*Instructions for the task*
Please write out every record below exactly as it stands.

Source data Start Marker

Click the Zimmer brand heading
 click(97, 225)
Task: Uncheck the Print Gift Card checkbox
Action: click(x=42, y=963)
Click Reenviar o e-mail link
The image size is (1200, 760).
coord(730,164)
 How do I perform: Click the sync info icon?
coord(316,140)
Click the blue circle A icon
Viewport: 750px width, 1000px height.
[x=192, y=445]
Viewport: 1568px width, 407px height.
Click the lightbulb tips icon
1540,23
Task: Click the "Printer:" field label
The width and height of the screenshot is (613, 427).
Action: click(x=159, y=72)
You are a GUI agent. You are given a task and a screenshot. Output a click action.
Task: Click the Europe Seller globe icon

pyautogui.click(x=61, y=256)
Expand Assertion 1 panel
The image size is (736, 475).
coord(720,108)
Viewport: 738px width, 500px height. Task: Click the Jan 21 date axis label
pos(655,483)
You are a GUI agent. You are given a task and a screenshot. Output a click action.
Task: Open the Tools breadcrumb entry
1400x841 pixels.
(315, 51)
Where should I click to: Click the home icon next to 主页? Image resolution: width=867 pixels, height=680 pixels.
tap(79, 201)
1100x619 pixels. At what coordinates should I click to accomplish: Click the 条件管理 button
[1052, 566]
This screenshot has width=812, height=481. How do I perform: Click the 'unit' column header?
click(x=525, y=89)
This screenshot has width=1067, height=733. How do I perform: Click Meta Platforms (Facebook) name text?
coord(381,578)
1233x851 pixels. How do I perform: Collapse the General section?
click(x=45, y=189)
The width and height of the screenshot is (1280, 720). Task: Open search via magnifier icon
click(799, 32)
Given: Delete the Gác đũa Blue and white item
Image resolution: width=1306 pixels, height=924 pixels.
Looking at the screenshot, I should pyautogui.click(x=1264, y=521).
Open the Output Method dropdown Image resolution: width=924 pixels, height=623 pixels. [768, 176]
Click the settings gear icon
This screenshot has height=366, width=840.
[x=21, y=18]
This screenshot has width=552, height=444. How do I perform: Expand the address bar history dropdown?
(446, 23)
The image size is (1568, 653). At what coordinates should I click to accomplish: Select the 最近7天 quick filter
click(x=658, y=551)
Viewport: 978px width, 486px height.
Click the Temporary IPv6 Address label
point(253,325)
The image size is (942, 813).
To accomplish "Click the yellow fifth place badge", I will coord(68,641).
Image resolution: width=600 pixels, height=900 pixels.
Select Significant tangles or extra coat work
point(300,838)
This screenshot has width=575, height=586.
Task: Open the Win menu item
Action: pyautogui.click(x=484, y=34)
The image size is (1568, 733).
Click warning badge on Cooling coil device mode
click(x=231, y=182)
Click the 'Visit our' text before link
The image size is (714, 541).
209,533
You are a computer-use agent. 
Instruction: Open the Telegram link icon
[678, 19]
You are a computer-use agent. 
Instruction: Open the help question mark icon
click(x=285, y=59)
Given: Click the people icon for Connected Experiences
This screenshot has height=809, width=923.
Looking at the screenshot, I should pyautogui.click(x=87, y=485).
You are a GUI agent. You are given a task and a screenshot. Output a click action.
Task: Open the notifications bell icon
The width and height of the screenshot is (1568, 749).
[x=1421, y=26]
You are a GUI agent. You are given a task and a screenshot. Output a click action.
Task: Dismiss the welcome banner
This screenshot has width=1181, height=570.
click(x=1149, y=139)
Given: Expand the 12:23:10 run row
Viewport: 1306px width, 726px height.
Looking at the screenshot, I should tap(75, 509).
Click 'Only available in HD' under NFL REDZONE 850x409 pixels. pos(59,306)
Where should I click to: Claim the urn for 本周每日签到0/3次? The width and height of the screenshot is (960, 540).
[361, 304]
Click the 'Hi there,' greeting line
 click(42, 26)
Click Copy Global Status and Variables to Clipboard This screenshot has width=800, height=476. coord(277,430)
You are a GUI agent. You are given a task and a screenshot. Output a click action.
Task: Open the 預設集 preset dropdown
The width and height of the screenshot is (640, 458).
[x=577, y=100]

Source data End Marker

*Response area*
Click the Zimmer brand heading
 click(97, 225)
Task: Uncheck the Print Gift Card checkbox
Action: click(x=42, y=963)
Click Reenviar o e-mail link
The image size is (1200, 760).
coord(730,164)
 How do I perform: Click the sync info icon?
coord(316,140)
Click the blue circle A icon
Viewport: 750px width, 1000px height.
[x=192, y=445]
Viewport: 1568px width, 407px height.
Click the lightbulb tips icon
1540,23
Task: Click the "Printer:" field label
The width and height of the screenshot is (613, 427).
Action: click(x=159, y=72)
You are a GUI agent. You are given a task and a screenshot. Output a click action.
Task: Click the Europe Seller globe icon

pyautogui.click(x=61, y=256)
Expand Assertion 1 panel
The image size is (736, 475).
coord(720,108)
Viewport: 738px width, 500px height. Task: Click the Jan 21 date axis label
pos(655,483)
You are a GUI agent. You are given a task and a screenshot. Output a click action.
Task: Open the Tools breadcrumb entry
1400x841 pixels.
(315, 51)
Where should I click to: Click the home icon next to 主页? Image resolution: width=867 pixels, height=680 pixels.
tap(79, 201)
1100x619 pixels. At what coordinates should I click to accomplish: Click the 条件管理 button
[1052, 566]
This screenshot has width=812, height=481. How do I perform: Click the 'unit' column header?
click(x=525, y=89)
This screenshot has width=1067, height=733. How do I perform: Click Meta Platforms (Facebook) name text?
coord(381,578)
1233x851 pixels. How do I perform: Collapse the General section?
click(x=45, y=189)
The width and height of the screenshot is (1280, 720). Task: Open search via magnifier icon
click(799, 32)
Given: Delete the Gác đũa Blue and white item
Image resolution: width=1306 pixels, height=924 pixels.
Looking at the screenshot, I should pyautogui.click(x=1264, y=521).
Open the Output Method dropdown Image resolution: width=924 pixels, height=623 pixels. [768, 176]
Click the settings gear icon
This screenshot has height=366, width=840.
[x=21, y=18]
This screenshot has width=552, height=444. How do I perform: Expand the address bar history dropdown?
(446, 23)
The image size is (1568, 653). At what coordinates should I click to accomplish: Select the 最近7天 quick filter
click(x=658, y=551)
Viewport: 978px width, 486px height.
Click the Temporary IPv6 Address label
point(253,325)
The image size is (942, 813).
To accomplish "Click the yellow fifth place badge", I will coord(68,641).
Image resolution: width=600 pixels, height=900 pixels.
Select Significant tangles or extra coat work
point(300,838)
This screenshot has width=575, height=586.
Task: Open the Win menu item
Action: pyautogui.click(x=484, y=34)
The image size is (1568, 733).
Click warning badge on Cooling coil device mode
click(x=231, y=182)
Click the 'Visit our' text before link
The image size is (714, 541).
209,533
You are a computer-use agent. 
Instruction: Open the Telegram link icon
[678, 19]
You are a computer-use agent. 
Instruction: Open the help question mark icon
click(x=285, y=59)
Given: Click the people icon for Connected Experiences
This screenshot has height=809, width=923.
Looking at the screenshot, I should pyautogui.click(x=87, y=485).
You are a GUI agent. You are given a task and a screenshot. Output a click action.
Task: Open the notifications bell icon
The width and height of the screenshot is (1568, 749).
[x=1421, y=26]
You are a GUI agent. You are given a task and a screenshot. Output a click action.
Task: Dismiss the welcome banner
This screenshot has width=1181, height=570.
click(x=1149, y=139)
Given: Expand the 12:23:10 run row
Viewport: 1306px width, 726px height.
Looking at the screenshot, I should tap(75, 509).
Click 'Only available in HD' under NFL REDZONE 850x409 pixels. pos(59,306)
Where should I click to: Claim the urn for 本周每日签到0/3次? The width and height of the screenshot is (960, 540).
[361, 304]
Click the 'Hi there,' greeting line
 click(42, 26)
Click Copy Global Status and Variables to Clipboard This screenshot has width=800, height=476. coord(277,430)
You are a GUI agent. You are given a task and a screenshot. Output a click action.
Task: Open the 預設集 preset dropdown
The width and height of the screenshot is (640, 458).
[x=577, y=100]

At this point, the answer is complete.